Nicht nur jetzige und frühere Burgtheater-Ensemblemitglieder erinnerten an das Ehrenmitglied des Hauses, das von 1987 bis 1999 15 Inszenierungen an den verschiedenen Burg-Spielstätten herausgebracht hatte, auch seine Verlegerin Maria Sommer, Filmregisseur Michael Verhoeven, Regisseur Thomas Langhoff oder Dichter Wolf Wondratschek waren gekommen. Umrahmt von zwei kurzen Filmen, in denen der ganze Charme des Dichters und Regisseurs noch einmal komprimiert wurde, jene Mischung aus Weisheit und Liebenswürdigkeit, die jede Begegnung mit ihm zum Erlebnis machte, wurden "Ideen, Sätze, Gedichte, Szenen, Prosa, Briefe, Reden, Gedanken, Glossen, Einwürfe, Entwürfe, Träume... und ein Wort" verlesen und zum Nachschwingen gebracht.

Beil und Matic
Hermann Beil las u.a.
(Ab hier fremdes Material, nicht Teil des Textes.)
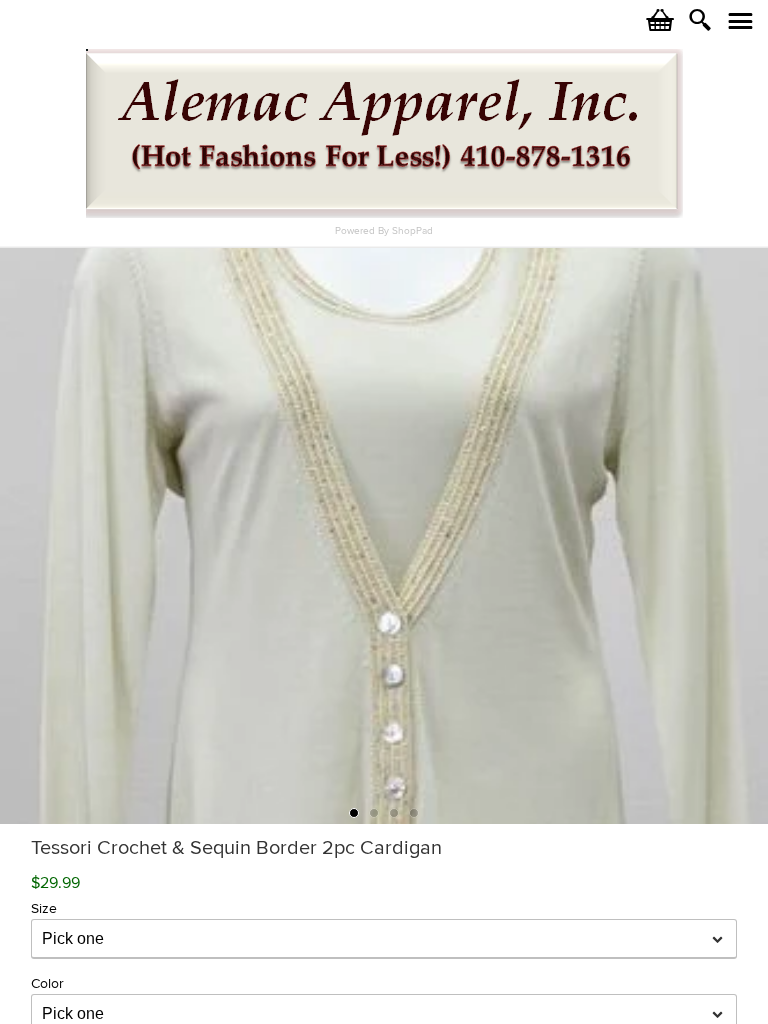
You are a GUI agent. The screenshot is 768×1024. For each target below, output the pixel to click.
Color (47, 983)
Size (44, 908)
Briefe Taboris an Claus Peymann (wobei er nach "Claus" eine vieldeutige, fast schon boshafte Pause machte), Klaus Bachler zitierte aus Taboris Dankesrede zur Verleihung des Büchner-Preises 1992 ("Ich liebe diese Sprache, obwohl ich sie nie bewältigt habe."), Peter Matic verlas einen Brief des Regisseurs an die Direktion der Salzburger Festspiele, in dem er 1987 ebenso eindrucksvoll wie unmissverständlich jede Änderung an seiner (daraufhin abgesetzten) Inszenierung des Oratoriums "Buch mit den sieben Siegeln" in der Salzburger Kollegienkirche ablehnte.

"...Glück entsteht, wenn das Unglück aufhört."
Ignaz Kirchner berührte mit einem Monolog des Schlomo Herzl, jener Rolle, die er schon 1987 bei der Uraufführung des Stücks im Akademietheater gespielt hatte. Martin Schwab, Rudolf Melichar, Florentin Groll und Maria Happel brachten gemeinsam mit einer Szene, in der Kritiker über die Inszenierung der Selektion an der Rampe von Auschwitz diskutieren, das Lebensthema Taboris, die Suche nach Humanität im Zwiespalt zwischen Weinen und Lachen ("Meine Theorie ist, dass das Glück entsteht, wenn das Unglück aufhört.") auf den Punkt. Das Ende seines Vaters in Auschwitz war bei dieser Matinee ebenso ein Thema wie Taboris Begegnung mit Hitler ("Er winkte. Ich winkte zurück. Er kam mir so einsam vor.").

Abschied
Kirsten Dene und Andrea Breth, Sunnyi Melles und Peter Radtke, Manfred Karge, Otto Tausig und viele andere nahmen Abschied. Silvia Fenz erinnerte an Taboris Programmatik im Theater "Der Kreis", Dramaturgin Jutta Ferbers las einen Text, in dem sich der Theatermann an seine erste Begegnung mit "Miss Höpfner", die später seine Frau wurde, erinnerte. Und Ursula Höpfner nahm am Ende einen kleinen Zettel zur Hand, auf dem "zehn bevorzugte Worte" notiert waren: "Leben. Lieben. Lachen. Liegen. Warten. Hoffen. Kommen. Flüstern. Schreien. Wir." - Das Burgtheater hat sich spät, aber würdig vom "dienstältesten Theatermacher der Welt" und einem der größten Theaterleute unserer Zeit verabschiedet.